§ Directive: Reproduce word for word the part of the drive pooling forum thread below, starting at "Similarly, I fully" and ending at "a backup naturally.".

§ Text section:
========================
And if you have StableBit Scanner installed, it will move data off of a disk if it is marked as damaged (eg, has bad/unreadable sectors). Optionally, you can enable this behavior for SMART errors (which include overheating errors). And there is an option to avoid placing new files on drives that have overheated.

This should have answered most of your questions (if not all).

If you need any clarification, if I missed any questions, or if you have any additional questions, don't hesitate to ask.

PocketDemon · January 4, 2015

Hi - thanks hugely for the prompt reply.

I've obviously not been as clear as I hoped I'd been with my questions/examples, as I was attempting to find out very specific things; whereas you've quite reasonably, given that I'm clearly someone who's never used the s/w, started by explaining some far more general points about it.

So, for example, I fully understood already that, if a drive fails, "If you have unduplicated data that means that you will lose any files that were on the disk" - as this is obviously the same as having 2 non-pooled (or non-R1 or non-storage space'd mirrored or...) drives with the same contents on & one of them dying.

Similarly, I fully understand (with the exception of the what's being asked & would be covered by Scenario 2 below) how things would operate with a catastrophic drive failure 'if' I were to be using duplication - however, as mentioned, there are just major pros to having a backup vs any kind of automatic duplication which matter far more to me than having to manually copy data twice onto to 2 pools; given that, again, I cannot afford the 50% extra no of drives (or the extra 4U case & h/w to attach them to the raid controller for that matter) that would be required for both a backup & duplication.

Duplication, as with raid, is not a backup naturally.

Instead, I need a solution to use a larger no of drives than there are letters, & the advantages for me of the s/w, vs the alts, being able to both send some specific data to specific drives & have the drives being independently readable (on an identical raid card, as I have 2)...

...having already ruled out assigning drives to folders, which would have accomplished pretty much everything that I actually need for free (accepting that auto-balancing data that could be anywhere within a pool & automatically moving data if a drive were starting to fail would be additional advantages), as there's some other s/w that I use that has issues with accessing drives using this approach.
========================
§ Information supplied:
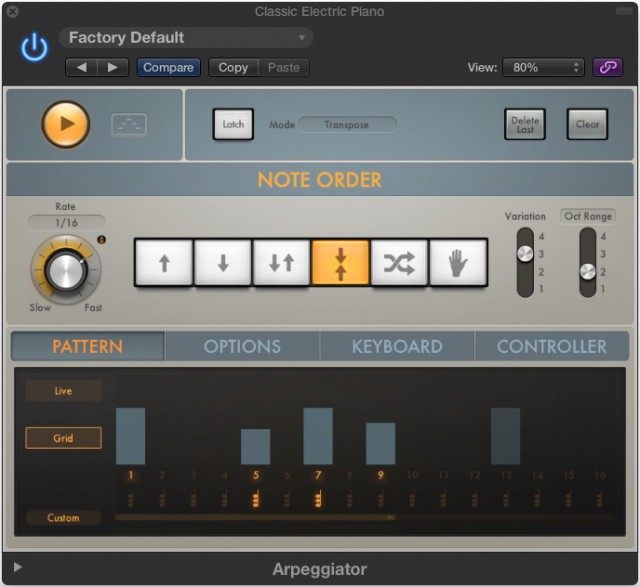Select the Down note order arrow

[222, 263]

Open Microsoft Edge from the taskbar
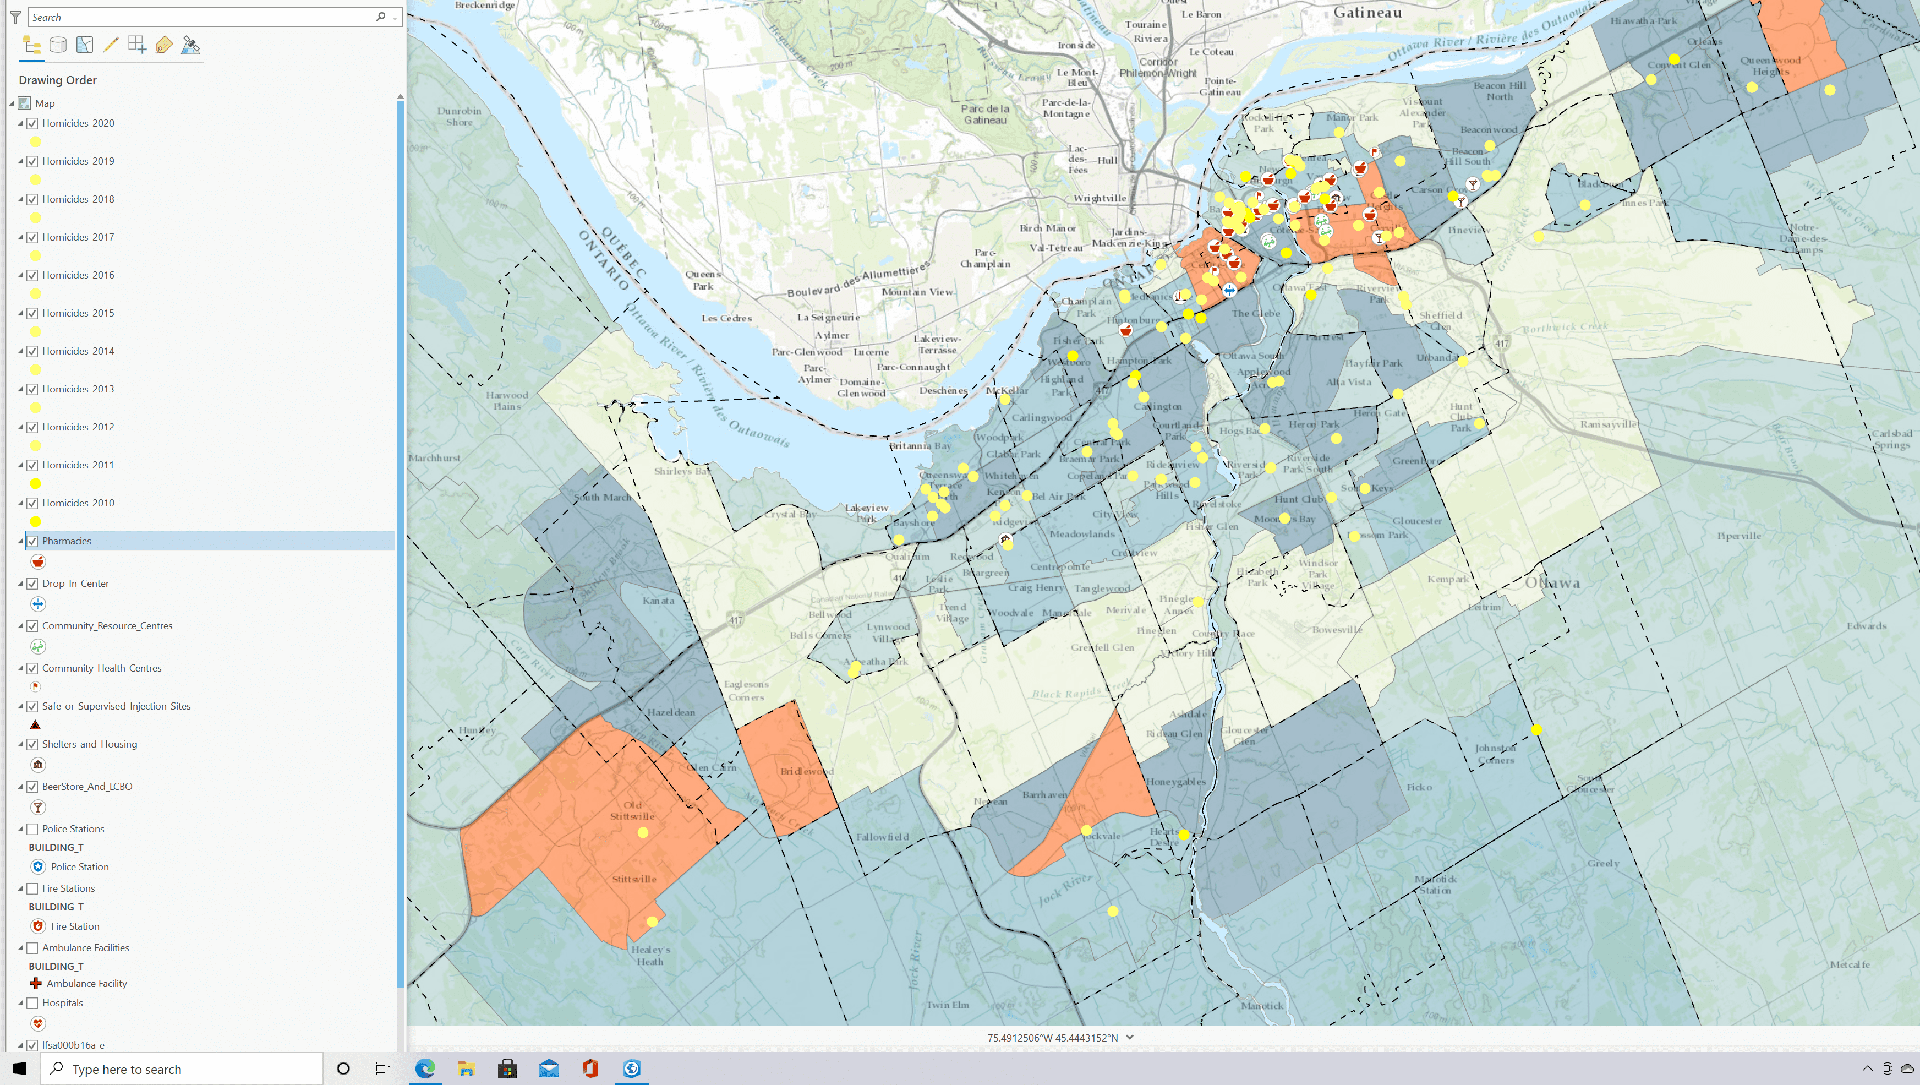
========================
§ Expected answer:
Similarly, I fully understand (with the exception of the what's being asked & would be covered by Scenario 2 below) how things would operate with a catastrophic drive failure 'if' I were to be using duplication - however, as mentioned, there are just major pros to having a backup vs any kind of automatic duplication which matter far more to me than having to manually copy data twice onto to 2 pools; given that, again, I cannot afford the 50% extra no of drives (or the extra 4U case & h/w to attach them to the raid controller for that matter) that would be required for both a backup & duplication.

Duplication, as with raid, is not a backup naturally.